Pilkington North America
Pilkington North America is a major manufacturer of building products and automotive glass. U.S. operations include nine plants, a corporate office, and 5,000 employees. PNA had to centralize and update the labor management processes across its multi-site system. “The systems and processes at each plant were decentralized, obsolete, non-supported, and functionally inefficient,” said Gary D. Williamson, technical systems associate. “It was time for a change.”
An external study recommended reengineering the whole process.
To resolve the situation, an off-the-shelf, flexible, Y2K-compliant,
enterprisewide system was sought. After two failed attempts with
other vendors, Kronos delivered the required functionality with
its Workforce Timekeeper system.
Third time is the charm
As it prepared for the change, PNA and its employees were skeptical about the forthcoming process. Their apprehension could be understood, considering the two previously unsuccessful attempts.
To combat skepticism, PNA compiled a team of “power users” and had them define system requirements, processes, and responsibilities. Manual processes were documented for rules too complex for configuration. Kronos Educational Services worked with IT representatives to customize training classes and material by focusing the end users on their specific job responsibilities and realistic data scenarios. In short, Pilkington North America wanted the transition to be flawless.
Step one: Standardization
The bulk of PNA’s problems came as a direct result of its non-standardized payroll practices. Standardizing pay code definitions, grace periods, rounding, and exception limits were critical steps in simplifying the rules.
Pilkington also received other benefits from the standardization process, beyond simplification. “Standardizing the rules gave us a much-needed consistency for measurement,” Williamson said, noting that PNA was previously unable to use labor information productively. “Finally, we could see and use crucial, accurate labor information.” Improved access to this labor data opened the floodgates for future tangible benefits.
Step two: Expanding to leave management
With Workforce Accruals®, PNA could now track vacation and personal hours efficiently. Administrators could eliminate double entry for some plants and reduce unqualified paid time off at others. Using data from its Kronos system, management could now demonstrate that overtime shift scheduling was a major cost factor. Armed with this information, PNA decided to negotiate new labor agreements and even eliminated overtime in some plants. This was no small accomplishment, resulting in savings of more than $20 million. Pilkington North America’s success led to a Kronos Best Practices Award for having “Achieved Measurable Improvements through Frontline Labor Management Technology.”

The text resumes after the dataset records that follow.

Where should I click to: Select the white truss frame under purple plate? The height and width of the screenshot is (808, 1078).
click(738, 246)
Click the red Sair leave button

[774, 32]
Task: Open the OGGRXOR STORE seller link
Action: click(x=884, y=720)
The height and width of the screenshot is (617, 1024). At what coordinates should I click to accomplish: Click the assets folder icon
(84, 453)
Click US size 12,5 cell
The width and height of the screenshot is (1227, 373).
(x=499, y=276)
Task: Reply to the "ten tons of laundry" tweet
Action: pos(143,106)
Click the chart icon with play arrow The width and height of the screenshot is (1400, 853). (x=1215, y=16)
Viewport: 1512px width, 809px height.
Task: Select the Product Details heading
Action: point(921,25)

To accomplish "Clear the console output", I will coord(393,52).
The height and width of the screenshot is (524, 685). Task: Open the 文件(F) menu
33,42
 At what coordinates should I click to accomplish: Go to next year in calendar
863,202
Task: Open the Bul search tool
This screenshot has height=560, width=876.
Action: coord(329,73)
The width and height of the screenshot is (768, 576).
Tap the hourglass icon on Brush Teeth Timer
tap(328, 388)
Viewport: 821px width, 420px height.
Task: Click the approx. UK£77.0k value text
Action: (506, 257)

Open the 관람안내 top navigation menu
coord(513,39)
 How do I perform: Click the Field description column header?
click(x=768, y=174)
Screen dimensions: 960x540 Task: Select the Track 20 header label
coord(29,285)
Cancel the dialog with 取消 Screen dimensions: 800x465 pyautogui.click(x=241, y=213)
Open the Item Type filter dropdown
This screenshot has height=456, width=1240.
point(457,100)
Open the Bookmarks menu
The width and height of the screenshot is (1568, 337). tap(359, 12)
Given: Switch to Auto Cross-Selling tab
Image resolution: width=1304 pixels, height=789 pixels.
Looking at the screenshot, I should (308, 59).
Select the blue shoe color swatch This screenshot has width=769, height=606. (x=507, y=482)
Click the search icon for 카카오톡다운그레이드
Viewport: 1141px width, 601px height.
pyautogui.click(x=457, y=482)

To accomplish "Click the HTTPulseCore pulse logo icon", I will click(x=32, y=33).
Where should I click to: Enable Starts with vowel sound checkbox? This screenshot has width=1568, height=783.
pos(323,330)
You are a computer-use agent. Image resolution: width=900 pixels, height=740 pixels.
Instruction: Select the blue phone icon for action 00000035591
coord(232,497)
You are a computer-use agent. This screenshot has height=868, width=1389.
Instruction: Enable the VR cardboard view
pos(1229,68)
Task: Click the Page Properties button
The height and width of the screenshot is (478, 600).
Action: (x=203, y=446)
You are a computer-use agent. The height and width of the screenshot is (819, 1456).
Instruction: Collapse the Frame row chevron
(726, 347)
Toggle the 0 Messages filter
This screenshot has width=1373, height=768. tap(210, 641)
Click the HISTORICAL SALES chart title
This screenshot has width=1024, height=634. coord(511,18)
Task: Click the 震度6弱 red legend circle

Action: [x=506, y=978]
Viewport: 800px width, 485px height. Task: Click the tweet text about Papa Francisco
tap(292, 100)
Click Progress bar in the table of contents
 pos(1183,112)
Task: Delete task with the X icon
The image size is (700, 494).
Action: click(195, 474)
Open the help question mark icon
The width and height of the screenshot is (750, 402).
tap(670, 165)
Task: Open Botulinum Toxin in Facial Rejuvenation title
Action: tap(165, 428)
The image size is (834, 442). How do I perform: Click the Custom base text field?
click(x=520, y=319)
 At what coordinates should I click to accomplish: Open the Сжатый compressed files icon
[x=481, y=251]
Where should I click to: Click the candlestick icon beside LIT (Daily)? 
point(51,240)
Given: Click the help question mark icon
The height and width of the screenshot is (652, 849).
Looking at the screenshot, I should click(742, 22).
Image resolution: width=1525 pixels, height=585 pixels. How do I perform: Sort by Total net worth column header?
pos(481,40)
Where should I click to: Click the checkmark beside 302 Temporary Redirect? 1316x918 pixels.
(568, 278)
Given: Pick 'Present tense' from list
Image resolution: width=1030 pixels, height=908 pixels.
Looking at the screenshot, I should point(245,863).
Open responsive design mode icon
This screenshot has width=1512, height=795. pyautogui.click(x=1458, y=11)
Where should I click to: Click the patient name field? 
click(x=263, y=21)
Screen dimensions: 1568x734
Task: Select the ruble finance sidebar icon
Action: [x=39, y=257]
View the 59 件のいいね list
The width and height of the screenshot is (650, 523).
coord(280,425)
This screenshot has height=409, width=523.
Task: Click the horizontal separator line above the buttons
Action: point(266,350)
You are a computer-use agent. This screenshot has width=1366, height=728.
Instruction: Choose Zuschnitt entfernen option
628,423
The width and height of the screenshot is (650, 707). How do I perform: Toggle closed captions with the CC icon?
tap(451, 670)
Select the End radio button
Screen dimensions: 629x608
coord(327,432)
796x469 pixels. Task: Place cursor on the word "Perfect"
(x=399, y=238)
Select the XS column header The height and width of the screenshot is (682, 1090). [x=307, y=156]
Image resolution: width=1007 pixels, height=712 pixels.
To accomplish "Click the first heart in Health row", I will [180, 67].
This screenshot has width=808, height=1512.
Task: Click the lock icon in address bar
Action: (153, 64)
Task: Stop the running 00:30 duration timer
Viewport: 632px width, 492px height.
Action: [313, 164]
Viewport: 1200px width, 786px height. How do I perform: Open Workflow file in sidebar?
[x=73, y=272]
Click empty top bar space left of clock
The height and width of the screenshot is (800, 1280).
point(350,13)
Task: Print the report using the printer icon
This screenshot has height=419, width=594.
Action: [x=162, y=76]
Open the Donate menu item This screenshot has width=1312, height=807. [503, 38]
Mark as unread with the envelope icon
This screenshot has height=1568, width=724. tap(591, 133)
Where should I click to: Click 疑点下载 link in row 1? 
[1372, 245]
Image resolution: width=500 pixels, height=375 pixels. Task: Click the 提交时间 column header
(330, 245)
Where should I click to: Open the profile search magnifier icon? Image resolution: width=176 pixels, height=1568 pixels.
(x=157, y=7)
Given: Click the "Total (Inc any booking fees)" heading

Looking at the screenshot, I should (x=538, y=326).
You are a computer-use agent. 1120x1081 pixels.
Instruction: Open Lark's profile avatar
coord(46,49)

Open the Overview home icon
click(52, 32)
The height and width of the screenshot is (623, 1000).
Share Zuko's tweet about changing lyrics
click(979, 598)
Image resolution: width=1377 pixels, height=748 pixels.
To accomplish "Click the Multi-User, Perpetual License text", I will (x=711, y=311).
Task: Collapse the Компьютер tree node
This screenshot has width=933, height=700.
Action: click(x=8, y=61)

Major software upgrades that previously would have taken as much as 12 people one full day to perform can now be accomplished by two people in only a few hours. “We have developed an internal system of monitoring which provides immediate problem notification to specific plant personnel, system operations, and even Kronos engineering,” says Williamson. The monitoring system allows quick and efficient problem response, assuring data integrity and system stability.
Strengthening standardization
The final step was integrating NexTrak® and Workforce Timekeeper. “Integrating
NexTrak and Workforce Timekeeper will considerably reduce data entry,
and automatically generate disciplinary, leave management, and perfect
attendance documents. This will allow plant attendance policies
to be customized where necessary while providing PNA with the opportunity
to standardize the leave management process. HR will have a standard,
supportable tool to evaluate and manage work absences.”
Further improvements, further savings
But the streamlining did not stop there. “By automating the data collection process and system interfaces,” Williamson said, “we were able to save significant amounts of time and money.” PNA was able to reduce costs in the areas of timecard auditing, lost time improvements, and reduced data entry errors.
“Conservatively, we estimate that, through automation, we can expect to save $1.8 million per year,” says Williamson. “We consider that to be real savings.”